Carnival Cruise Line President Christine Duffy has been a vocal opponent of the increased tax rates for cruise passengers, saying people are tired of being forced to pay increased taxes while on holiday.
Government and Industry Reacts to Tax Delay
Through Deputy Prime Minister Chester Cooper, the Bahamas government has announced that implementing a tax rate increase for cruise ship passengers has been delayed until January 1, 2024.
According to Deputy Prime Minister Chester Cooper, the decision comes after careful consideration of concerns from the cruise industry.
Cruise passengers departing from Freeport, Nassau, and Bimini were to see a rise in their taxes from $18 to $23, while passengers only visiting a cruise line’s private island, such as Perfect Day at CocoCay or Half Moon Cay, would face a higher tax of $25.
Cooper stated to Eyewitness News: “Nobody wants their taxes to increase. They’ve made certain representations. We’ve taken those into consideration. The Prime Minister and I have spoken, and we will speak at the Cabinet level. Suffice it to say we have already given a seven months delay in the implementation of the tax. The tax does not come into force until January 2024.”

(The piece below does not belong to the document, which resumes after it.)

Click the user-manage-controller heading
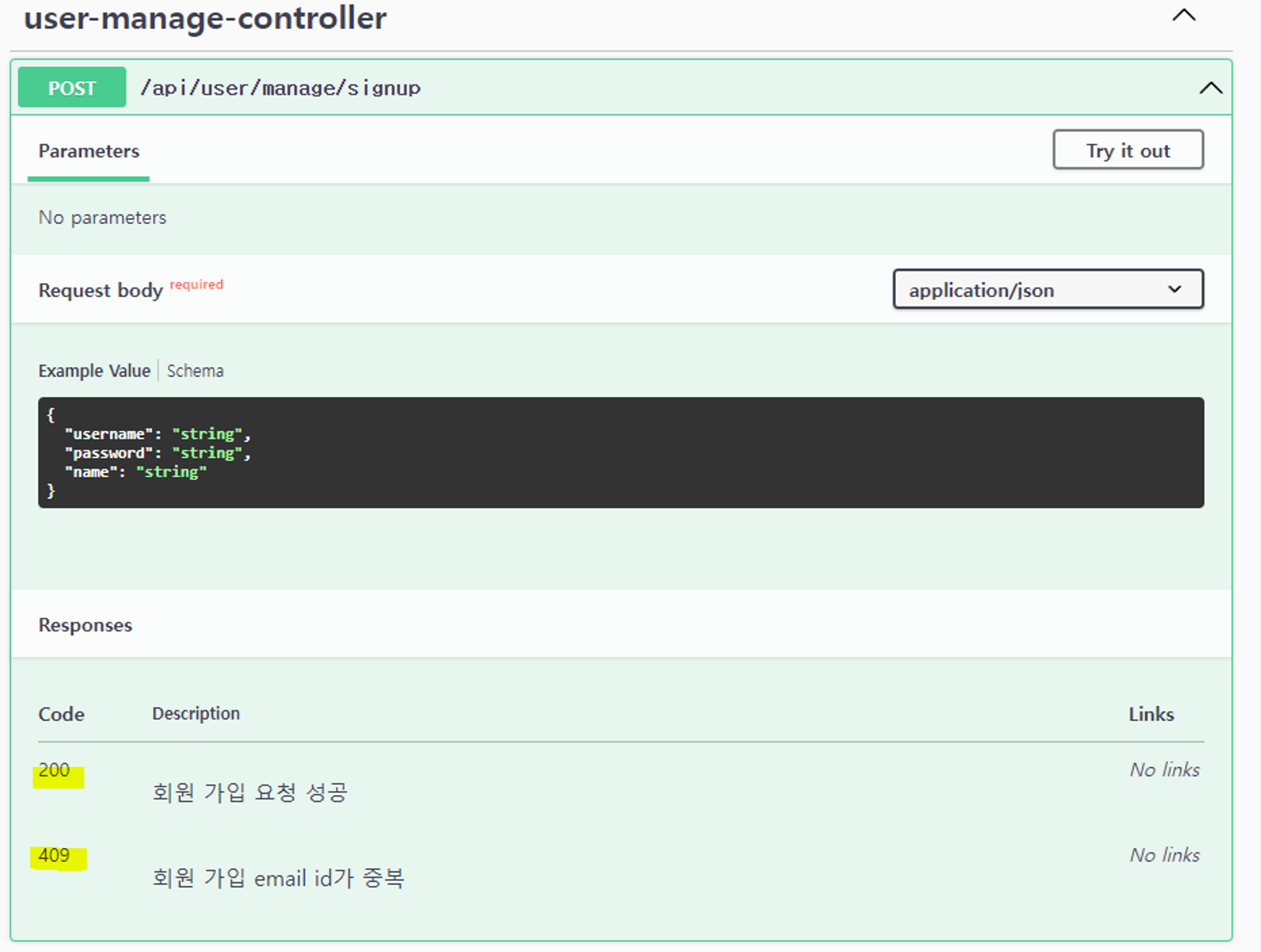The width and height of the screenshot is (1261, 952). tap(205, 19)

The revised plan also includes a $5 tourism environmental tax and a $2 tourism enhancement tax on each cruise passenger. Cruise lines and their guests have had mixed reactions to the proposed tax increase.
Christine Duffy, Carnival Cruise Line President, previously expressed her hope for a delay, stating: “There’s a lot of development happening in The Bahamas, and we’re working with the officials in The Bahamas to see if, at least, it can get pushed out.”
“Look, if I’m on a budget, this is my budget. This is what I can spend. But I mean, look at resort taxes and resort fees. I don’t want to say people have gotten used to it, but it has been piling on,” Duffy continued.
Opposition Leader Michael Pintard voiced worries about potential repercussions on local tourism, cautioning that new passenger taxes could motivate cruise ships to seek cheaper destinations.
Tax Increase Could Land Bahamas $95 Million in One Year
Despite the delay, the government has no plans to cancel the tax increase and still aims to significantly boost its revenue from departing cruise passengers. It projects $145 million in revenue in the 2023 to 2024 budget, a sharp increase from $50 million in the current fiscal year.
Since the global pause in operations, the cruise industry has been instrumental in rebuilding the Bahamian tourism industry. Cruise ship arrivals rose to 5,390,016 in 2022 from 1,115,181 in 2021 and have been instrumental in driving economic recovery.
The Bahamas has every right to profit from the sharp increase in arrivals, which is expected to significantly increase with the port infrastructure improvements in Nassau and upcoming projects such Royal Caribbean’s Royal Beach Club and Disney’s Lighthouse Point.
However, it’s crucial to balance the benefits against the potential backlash from the cruise industry regarding the proposed tax increases.
The delayed implementation to 2024 offers cruise companies time to adjust and implement the charges, which will be added to guests’ cruise fares.
However, ongoing negotiations will be critical to maintaining The Bahamas as a premier cruise destination while ensuring a fair contribution to the local economy.